The “AI text detector”, or AI-generated text detectors, are software that analyzes the style, structure and words used to estimate the chance that a text was written by aartificial intelligence.
The problem, however, is that AI is also improving quickly. Tools like ChatGPT are now capable of writing in a natural and realistic way, so much so that distinguishing between a text entirely written by a person, one revised by AI and one generated from scratch is becoming increasingly complicated. Precisely for this reason, AI detectors they are not 100% reliable and should never be used as the sole criterion for making important decisions. They can give an indication, but we cannot completely rely on them.

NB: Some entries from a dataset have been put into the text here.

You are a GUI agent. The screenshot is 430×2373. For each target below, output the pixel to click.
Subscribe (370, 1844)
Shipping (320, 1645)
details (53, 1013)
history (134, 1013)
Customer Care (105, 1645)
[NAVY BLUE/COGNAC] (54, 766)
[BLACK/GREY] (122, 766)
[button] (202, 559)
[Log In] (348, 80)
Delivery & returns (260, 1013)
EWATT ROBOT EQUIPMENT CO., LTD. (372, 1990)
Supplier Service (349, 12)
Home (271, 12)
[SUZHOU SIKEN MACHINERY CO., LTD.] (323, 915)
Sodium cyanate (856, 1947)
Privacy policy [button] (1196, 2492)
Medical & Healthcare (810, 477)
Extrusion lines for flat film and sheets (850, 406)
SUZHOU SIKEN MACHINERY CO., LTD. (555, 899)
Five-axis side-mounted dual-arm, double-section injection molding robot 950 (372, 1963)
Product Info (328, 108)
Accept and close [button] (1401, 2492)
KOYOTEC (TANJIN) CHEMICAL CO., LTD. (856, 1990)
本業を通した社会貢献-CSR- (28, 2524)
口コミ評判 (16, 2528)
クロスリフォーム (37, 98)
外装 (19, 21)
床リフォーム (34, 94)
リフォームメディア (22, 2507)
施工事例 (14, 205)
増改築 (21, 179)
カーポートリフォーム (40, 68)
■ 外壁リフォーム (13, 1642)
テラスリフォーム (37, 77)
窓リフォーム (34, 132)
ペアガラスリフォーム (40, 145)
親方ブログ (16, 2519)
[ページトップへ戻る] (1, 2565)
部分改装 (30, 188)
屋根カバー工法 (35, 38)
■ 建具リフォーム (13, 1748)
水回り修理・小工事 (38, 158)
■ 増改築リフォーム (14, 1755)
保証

Let’s see in more detail what AI text detectors are, how they work and what the main critical issues are.
What are AI text detectors and how do AI detectors work
AI text detectors are software designed for analyze a text and estimate whether it was generated by artificial intelligence. Some assign a percentage (for example: 80% AI, 20% human), others simply classify the text as “human”, “hybrid” or “AI-generated”. Some even highlight the suspicious phrases and explain why they seem artificial.
Detectors, as we know them today, have existed since 2019. Shortly after the arrival of the first GPT, we realized how skilled machines were becoming at simulating human language and the risks this entailed. Since then, AI has made enormous progress, and the software to recognize it has tried to keep up.
Today they exist dozens of different toolsboth free and paid. Among the free ones, the best known and most used are: GPTZero, zeroGPT, Scribbr, Neural Writer, Grammarly’s AI detector and NoPlagio. Let’s see how they understand if a text was written by an AI.
There is no single way to understand if a text was written by an artificial intelligence. Each AI detector uses different strategies, but almost all are based on some typical characteristics of AI writing. The main ones are:
- Linear sentences and poorly researched words: Texts generated by AI tend to respect grammar, follow coherent patterns, linear sentences and poorly researched words. Human texts, however, tend to be more varied and imperfect.
- Uniformity in sentence length (“Burstiness”): AIs tend to maintain more uniform and regular sentence lengths. This parameter measures precisely how much the text “swings” in terms of length and complexity of the sentences. The less uniform the text, the more “human” it is.
- Predictability of sentences (“Perplexity”): AIs use very frequent and predictable linguistic patterns. “Perplexity” is used to measure this “predictability”: the more predictable the text, the more likely it was written by AI.
To these, you can add techniques such as:
- Hidden Watermarks: Some AI models can intentionally insert invisible “fingerprints” into text: specific word frequencies, syntactic patterns, rhythms. But only those who know the pattern can actually detect them and use them to design a detector, so this technique is limited to developers.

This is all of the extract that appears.